Le volume de nourriture consommée dépend en partie de

- la taille du contenant (assiette, bol)

- la quantité de nourriture servie

Notre attention porte davantage sur la nourriture devant nous, que sur les sensations de faim et satiété. Résultat : on consomme facilement plus que physiologiquement nécessaire.
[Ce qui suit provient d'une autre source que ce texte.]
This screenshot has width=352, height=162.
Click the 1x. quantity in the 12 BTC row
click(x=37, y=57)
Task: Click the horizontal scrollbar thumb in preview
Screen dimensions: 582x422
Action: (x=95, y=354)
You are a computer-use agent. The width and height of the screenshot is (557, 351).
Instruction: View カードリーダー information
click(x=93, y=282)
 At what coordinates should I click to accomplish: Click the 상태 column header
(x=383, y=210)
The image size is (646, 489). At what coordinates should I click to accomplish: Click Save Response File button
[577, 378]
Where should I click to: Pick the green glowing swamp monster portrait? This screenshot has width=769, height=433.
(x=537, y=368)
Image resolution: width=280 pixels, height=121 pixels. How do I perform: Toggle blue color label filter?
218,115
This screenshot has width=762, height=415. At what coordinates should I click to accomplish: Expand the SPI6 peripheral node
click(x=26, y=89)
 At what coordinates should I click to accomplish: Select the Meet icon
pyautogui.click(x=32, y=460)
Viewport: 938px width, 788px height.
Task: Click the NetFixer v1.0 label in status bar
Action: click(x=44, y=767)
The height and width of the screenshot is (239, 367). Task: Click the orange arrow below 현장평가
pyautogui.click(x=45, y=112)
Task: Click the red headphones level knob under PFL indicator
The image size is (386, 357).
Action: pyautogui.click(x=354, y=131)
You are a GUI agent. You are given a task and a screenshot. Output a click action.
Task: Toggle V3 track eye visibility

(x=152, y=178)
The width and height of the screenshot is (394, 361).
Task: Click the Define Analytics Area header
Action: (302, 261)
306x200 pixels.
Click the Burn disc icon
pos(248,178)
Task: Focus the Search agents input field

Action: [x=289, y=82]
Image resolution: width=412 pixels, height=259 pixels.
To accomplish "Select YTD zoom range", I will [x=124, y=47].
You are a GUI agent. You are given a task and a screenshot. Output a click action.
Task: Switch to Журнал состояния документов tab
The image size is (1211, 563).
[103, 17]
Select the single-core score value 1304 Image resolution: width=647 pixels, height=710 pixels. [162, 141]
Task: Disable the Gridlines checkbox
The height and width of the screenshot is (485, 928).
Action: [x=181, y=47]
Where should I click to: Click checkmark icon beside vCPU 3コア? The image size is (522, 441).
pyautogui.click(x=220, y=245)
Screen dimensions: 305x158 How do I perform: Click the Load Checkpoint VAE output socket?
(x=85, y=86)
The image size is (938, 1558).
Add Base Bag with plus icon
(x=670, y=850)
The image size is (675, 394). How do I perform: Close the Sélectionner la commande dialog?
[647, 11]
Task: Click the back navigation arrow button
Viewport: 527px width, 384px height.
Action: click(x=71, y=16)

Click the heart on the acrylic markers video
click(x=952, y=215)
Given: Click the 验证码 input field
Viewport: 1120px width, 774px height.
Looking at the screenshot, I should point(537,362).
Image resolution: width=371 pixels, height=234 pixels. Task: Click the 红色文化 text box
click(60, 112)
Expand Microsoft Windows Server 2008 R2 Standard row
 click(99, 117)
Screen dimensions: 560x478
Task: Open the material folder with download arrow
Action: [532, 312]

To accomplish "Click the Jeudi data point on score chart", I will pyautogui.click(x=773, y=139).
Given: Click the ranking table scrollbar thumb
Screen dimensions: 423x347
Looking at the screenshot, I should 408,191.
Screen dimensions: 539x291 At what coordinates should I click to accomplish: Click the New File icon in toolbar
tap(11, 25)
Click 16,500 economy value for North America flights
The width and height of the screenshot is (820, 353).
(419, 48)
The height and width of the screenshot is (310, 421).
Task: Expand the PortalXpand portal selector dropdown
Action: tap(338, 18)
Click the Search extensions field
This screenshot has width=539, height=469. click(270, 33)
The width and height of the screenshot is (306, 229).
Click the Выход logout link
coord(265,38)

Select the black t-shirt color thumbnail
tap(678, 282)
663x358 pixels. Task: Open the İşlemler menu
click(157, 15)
Si on prend en compte le fait que la taille des assiettes a augmenté ces dernières années et surtout que les quantités proposées par l’industrie alimentaire n’ont cessé de gonfler, on comprend qu’il y a un lien entre la surconsommation et l’obésité grandissante de la population.

Pratiquement

On peut réduire la surconsommation en contrôlant des stimuli environnementaux :

- Utiliser des contenants plus petits, que ce soit des assiettes pour les repas ou des bols pour les apéros et le grignotage

- Remplir le contenant plus petit au maximum afin d’inciter à consommer moins

- Se concentrer sur son comportement alimentaire et éviter de manger dans des contextes où l’attention est détournée (TV, travail)

Illustration 1

Olivier Corneille a publié notamment :

« Nos préférences sous influences: Les mécanismes psychologiques qui guident nos choix »

Éd. Mardaga, 2015, 277 p.

A noter aussi :

La taille des verres à vin a augmenté considérablement au fil du temps, encourageant une plus grande consommation d'alcool. 

Dans les années 1700, un verre à vin contenait un peu plus de 60 millilitres, pour 450 ml aujourd’hui.